Sudanese security forces used tear gas to disperse demonstrators in the capital of Khartoum on Thursday, campaigners reported, as hundreds marched to the streets in opposition to a coup that has plunged the country into a grinding impasse.

The rallies in Khartoum and elsewhere in Sudan are the latest in a series of non-stop protests since the military deposed Prime Minister Abdalla Hamdok's civilian-led administration on Oct. 25.

Sudan's road to democracy has been upended by the military takeover, following three decades of brutality and diplomatic isolation under autocratic President Omar al-Bashir. Since April 2019, when a popular uprising drove the military to depose al-Bashir and his Islamist administration, the African nation has been on a precarious path toward democracy.

Demonstrators, the majority of whom were young, marched in several areas throughout Khartoum and its twin city of Omdurman, according to footage posted online. Security was strictly enforced, and protests took place in Darfur's restive western region.

The protesters asked that generals be removed from power and that a genuinely civilian government be established to oversee the transition.

According to the pro-democracy movement, security officers deployed tear gas to disperse those marching in a major Khartoum thoroughfare leading to the fortified presidential palace. Online videos show white smoke — believed to be from tear gas — rising as demonstrators attempt to find cover and others hurled stones at the troops.

There were no reports of casualties at the time. Over 60 people have been killed and hundreds more injured in the near-daily protests that have taken place since the coup.

The United Nations has repeatedly urged authorities to halt its crackdown on protestors and hold those responsible for past rounds of protests accountable for their actions. The United Nations mission in Sudan launched separate discussions with Sudanese parties earlier this week to bridge the growing divide between the military and the pro-democracy movement. These conversations could result in direct meetings between the two parties to solve the problem.

Hamdok, who served as the transitional government of Sudan's civilian face for two years, resigned earlier this month, citing an inability to broker a deal between the generals and the pro-democracy movement. In November, he was reinstated following a military-backed arrangement that enraged the pro-democracy movement.

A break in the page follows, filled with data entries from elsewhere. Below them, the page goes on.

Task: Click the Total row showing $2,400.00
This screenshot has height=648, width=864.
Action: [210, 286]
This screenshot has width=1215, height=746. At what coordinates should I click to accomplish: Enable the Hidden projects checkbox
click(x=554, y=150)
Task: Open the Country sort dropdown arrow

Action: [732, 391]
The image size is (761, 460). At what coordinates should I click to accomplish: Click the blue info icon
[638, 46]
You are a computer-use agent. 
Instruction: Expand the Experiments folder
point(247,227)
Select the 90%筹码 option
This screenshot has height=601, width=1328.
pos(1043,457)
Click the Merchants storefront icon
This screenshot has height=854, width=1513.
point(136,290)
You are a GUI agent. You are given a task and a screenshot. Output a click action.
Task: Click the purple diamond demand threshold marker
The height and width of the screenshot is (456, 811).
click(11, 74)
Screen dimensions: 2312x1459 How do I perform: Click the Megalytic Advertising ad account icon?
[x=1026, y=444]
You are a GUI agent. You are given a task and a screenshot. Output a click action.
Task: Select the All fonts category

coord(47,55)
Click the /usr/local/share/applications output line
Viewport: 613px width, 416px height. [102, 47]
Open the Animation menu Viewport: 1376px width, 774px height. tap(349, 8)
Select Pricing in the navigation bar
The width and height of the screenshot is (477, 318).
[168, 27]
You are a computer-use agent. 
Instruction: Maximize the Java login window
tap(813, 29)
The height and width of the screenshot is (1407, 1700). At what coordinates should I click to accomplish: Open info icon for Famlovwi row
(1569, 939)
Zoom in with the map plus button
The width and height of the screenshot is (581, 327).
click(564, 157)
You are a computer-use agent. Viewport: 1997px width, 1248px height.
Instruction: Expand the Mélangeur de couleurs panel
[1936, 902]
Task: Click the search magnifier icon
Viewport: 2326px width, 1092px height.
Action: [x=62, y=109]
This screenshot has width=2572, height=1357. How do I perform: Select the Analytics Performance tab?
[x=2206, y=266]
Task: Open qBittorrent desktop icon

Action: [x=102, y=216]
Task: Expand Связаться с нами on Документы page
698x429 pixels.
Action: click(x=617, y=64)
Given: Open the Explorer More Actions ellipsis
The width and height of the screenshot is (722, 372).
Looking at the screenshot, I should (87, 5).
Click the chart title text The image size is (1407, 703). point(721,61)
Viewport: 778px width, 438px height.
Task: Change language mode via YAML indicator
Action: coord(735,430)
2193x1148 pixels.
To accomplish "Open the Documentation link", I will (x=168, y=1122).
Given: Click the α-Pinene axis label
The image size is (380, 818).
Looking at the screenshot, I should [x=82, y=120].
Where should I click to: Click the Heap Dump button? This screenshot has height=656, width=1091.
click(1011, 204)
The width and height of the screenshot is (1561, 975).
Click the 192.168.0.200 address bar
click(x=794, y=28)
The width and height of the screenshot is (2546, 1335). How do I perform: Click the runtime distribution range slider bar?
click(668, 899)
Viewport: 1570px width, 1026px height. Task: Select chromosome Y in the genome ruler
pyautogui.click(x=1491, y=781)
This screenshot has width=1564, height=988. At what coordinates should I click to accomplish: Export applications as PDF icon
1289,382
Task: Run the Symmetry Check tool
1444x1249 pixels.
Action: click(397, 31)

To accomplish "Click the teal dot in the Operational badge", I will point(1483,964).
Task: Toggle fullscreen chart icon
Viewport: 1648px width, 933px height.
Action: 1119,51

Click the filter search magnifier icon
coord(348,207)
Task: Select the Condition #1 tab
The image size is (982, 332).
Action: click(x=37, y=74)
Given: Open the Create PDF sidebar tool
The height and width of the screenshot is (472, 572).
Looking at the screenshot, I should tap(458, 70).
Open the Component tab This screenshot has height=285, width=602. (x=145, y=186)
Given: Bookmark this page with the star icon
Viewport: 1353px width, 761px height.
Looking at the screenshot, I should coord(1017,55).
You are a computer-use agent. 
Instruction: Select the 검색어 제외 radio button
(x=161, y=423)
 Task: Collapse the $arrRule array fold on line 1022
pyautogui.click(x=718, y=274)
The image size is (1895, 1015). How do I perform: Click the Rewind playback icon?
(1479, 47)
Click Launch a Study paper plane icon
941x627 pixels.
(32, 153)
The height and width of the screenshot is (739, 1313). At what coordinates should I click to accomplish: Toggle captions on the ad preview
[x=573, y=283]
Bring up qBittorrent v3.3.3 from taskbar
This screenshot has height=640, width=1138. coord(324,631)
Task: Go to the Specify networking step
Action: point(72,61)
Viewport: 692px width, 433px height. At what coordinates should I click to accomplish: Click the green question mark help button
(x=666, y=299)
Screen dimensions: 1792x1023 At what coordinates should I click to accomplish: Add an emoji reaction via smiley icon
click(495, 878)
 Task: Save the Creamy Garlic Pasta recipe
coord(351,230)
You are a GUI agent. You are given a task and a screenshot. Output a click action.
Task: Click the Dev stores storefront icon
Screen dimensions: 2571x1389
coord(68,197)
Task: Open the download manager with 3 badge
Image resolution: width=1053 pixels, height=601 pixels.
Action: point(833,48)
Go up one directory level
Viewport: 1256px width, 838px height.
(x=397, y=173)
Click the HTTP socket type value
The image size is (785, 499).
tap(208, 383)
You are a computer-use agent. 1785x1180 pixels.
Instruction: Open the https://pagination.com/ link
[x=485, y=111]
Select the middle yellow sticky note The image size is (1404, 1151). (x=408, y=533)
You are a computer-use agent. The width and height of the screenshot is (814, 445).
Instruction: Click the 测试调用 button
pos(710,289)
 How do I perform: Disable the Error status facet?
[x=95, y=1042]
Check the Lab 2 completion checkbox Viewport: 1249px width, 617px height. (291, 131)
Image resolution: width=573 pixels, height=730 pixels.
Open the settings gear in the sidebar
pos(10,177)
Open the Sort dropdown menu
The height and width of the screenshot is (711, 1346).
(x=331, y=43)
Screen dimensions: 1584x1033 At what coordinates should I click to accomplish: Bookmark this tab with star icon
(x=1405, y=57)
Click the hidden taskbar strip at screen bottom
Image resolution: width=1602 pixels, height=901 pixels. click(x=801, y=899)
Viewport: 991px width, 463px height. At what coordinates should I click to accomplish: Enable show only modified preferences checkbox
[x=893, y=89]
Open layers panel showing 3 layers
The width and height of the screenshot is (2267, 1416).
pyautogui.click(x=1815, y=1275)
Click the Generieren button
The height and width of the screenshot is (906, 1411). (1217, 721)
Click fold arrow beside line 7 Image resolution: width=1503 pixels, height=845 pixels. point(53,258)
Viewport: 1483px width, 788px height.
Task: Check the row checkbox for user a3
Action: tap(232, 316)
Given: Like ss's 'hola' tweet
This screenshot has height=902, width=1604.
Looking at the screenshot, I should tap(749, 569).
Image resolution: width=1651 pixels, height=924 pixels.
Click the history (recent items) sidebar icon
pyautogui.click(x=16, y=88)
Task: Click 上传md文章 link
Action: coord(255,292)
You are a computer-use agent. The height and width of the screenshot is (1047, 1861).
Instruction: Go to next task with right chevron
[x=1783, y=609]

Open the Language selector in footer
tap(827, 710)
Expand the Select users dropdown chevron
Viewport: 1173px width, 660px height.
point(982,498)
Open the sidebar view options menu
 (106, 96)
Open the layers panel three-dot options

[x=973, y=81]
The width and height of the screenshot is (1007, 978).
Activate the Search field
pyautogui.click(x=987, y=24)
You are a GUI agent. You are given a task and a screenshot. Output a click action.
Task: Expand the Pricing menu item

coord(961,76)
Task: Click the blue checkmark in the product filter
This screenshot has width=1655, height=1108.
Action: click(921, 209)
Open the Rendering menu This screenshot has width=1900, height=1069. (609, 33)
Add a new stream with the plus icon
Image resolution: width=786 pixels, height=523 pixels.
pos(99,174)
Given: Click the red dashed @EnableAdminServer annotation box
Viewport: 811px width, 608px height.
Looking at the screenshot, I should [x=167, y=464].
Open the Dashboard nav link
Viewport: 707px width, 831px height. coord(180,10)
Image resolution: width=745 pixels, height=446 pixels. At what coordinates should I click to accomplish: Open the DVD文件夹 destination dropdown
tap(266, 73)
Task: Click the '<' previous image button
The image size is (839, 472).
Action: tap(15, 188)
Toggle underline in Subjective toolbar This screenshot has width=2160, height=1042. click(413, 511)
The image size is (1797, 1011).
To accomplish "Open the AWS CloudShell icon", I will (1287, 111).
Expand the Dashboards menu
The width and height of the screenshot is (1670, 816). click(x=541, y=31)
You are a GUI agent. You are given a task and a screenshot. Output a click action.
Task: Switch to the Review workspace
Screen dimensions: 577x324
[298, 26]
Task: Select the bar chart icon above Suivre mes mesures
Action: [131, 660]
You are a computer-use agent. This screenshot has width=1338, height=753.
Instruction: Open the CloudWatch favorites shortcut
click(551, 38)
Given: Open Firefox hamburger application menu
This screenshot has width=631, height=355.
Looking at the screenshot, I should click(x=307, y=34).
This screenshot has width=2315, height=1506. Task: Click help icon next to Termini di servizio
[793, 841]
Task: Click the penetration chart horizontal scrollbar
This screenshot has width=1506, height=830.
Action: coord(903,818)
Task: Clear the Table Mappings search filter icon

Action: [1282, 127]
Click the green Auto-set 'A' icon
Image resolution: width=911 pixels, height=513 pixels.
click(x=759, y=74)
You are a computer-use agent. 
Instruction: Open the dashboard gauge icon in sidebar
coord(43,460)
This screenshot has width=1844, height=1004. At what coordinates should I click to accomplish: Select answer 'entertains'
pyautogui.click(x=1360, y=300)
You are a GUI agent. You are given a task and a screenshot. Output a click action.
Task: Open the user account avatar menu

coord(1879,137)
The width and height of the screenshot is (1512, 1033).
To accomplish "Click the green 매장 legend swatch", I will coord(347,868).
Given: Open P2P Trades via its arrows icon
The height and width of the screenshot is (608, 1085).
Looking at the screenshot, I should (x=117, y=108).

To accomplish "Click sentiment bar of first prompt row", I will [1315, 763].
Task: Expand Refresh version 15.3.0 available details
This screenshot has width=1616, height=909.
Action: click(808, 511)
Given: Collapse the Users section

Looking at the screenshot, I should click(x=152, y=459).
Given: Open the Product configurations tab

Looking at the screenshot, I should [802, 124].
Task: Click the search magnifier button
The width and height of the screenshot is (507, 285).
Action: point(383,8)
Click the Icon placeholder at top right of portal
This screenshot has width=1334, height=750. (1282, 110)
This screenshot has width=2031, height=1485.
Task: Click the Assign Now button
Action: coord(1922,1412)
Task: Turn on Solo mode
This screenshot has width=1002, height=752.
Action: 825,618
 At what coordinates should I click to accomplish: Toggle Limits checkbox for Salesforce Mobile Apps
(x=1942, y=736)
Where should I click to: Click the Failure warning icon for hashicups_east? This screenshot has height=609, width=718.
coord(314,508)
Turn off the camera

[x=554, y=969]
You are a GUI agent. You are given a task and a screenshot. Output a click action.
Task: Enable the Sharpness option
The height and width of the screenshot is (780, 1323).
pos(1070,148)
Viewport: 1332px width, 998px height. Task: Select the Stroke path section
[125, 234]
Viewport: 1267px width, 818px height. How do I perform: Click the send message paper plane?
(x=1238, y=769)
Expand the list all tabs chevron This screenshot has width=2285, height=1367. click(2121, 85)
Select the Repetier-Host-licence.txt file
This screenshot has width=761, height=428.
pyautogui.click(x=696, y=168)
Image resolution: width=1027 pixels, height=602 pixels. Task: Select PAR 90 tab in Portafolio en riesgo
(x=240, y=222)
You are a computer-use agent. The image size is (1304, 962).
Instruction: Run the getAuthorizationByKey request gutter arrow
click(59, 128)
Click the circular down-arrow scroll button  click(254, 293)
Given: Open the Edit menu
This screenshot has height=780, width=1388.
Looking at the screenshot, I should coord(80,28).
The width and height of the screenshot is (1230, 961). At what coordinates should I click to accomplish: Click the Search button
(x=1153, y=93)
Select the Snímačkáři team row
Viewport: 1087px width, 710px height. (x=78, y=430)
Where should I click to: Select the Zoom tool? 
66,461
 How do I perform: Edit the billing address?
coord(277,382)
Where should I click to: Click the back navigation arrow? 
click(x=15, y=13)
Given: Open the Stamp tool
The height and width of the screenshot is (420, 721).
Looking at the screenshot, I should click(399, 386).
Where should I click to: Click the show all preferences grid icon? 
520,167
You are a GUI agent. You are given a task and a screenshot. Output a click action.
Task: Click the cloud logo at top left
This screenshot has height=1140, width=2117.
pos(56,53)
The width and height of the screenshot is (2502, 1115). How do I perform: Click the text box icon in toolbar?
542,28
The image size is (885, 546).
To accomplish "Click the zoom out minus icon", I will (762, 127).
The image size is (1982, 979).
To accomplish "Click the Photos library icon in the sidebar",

The movement demands that the civilian government lead the transition, a demand that the generals reject, claiming that authority will be transferred only to an elected government. Elections are scheduled for July 2023, by a 2019 constitutional draft outlining the transition period's provisions.

The coup occurred just weeks before the military was supposed to pass over leadership of the ruling sovereign council to civilians, as stipulated in the constitution.